Most of my favourites are quite modern/contemporary in tone. Not least Charles Ives, who for me was the first American born "classical" composer to develop an truly American idiom! You could consider Scott Joplin but I don't really think of him as a classical composer despite his opera, son of Ives; George Gershwin.

/ptr


----------



## Arsakes (Feb 20, 2012)

J.Adams and A.Hovhaness are the best American composers, If we exclude (30s-60s) Jazz composers and movie composers.
Glenn Gould could be a good composer.
Aaron Copland, Ives and Barber are good but not great.
Others are meh or horrible.


----------



## ptr (Jan 22, 2013)

BTW, just struck me, did not consider any Canadian composers if We talk about the whole of N.A., not just US of A, there are a bunch... Have to get back on those!

/ptr


----------



## RobertoDevereux (Feb 12, 2013)

Weston said:


> That's just skimming the first few pages of my collection. I'll leave it at that. And avoid responding to any trollish remarks that may have surfaced, though I am inclined to agree with them as a generalization.

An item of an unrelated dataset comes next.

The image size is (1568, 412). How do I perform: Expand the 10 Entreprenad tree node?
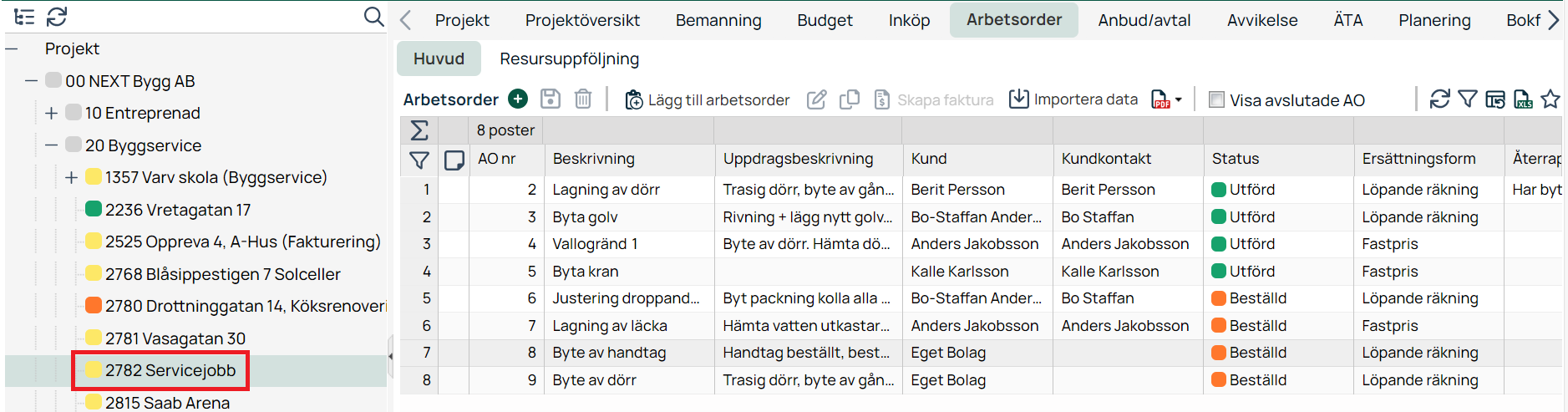tap(52, 113)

Ah, this is great! I really liked Michael Daugherty's concerto. It felt like every time the musical line was about to slide into trite shredding, a new musical idea took over. Really good!

And, yes, good call re: (not) responding to trolling! 

RD


----------



## RobertoDevereux (Feb 12, 2013)

ptr said:


> BTW, just struck me, did not consider any Canadian composers if We talk about the whole of N.A., not just US of A, there are a bunch... Have to get back on those!
> 
> /ptr


Yes, that would actually be interesting! After reading your post, I've racked my brain trying to remember even a single one, and I realized I didn't know any!

RD


----------



## ptr (Jan 22, 2013)

I'm less well versed with, Canadian Composers (hoping that someone from Canada can chime in  ) so the list is quite short.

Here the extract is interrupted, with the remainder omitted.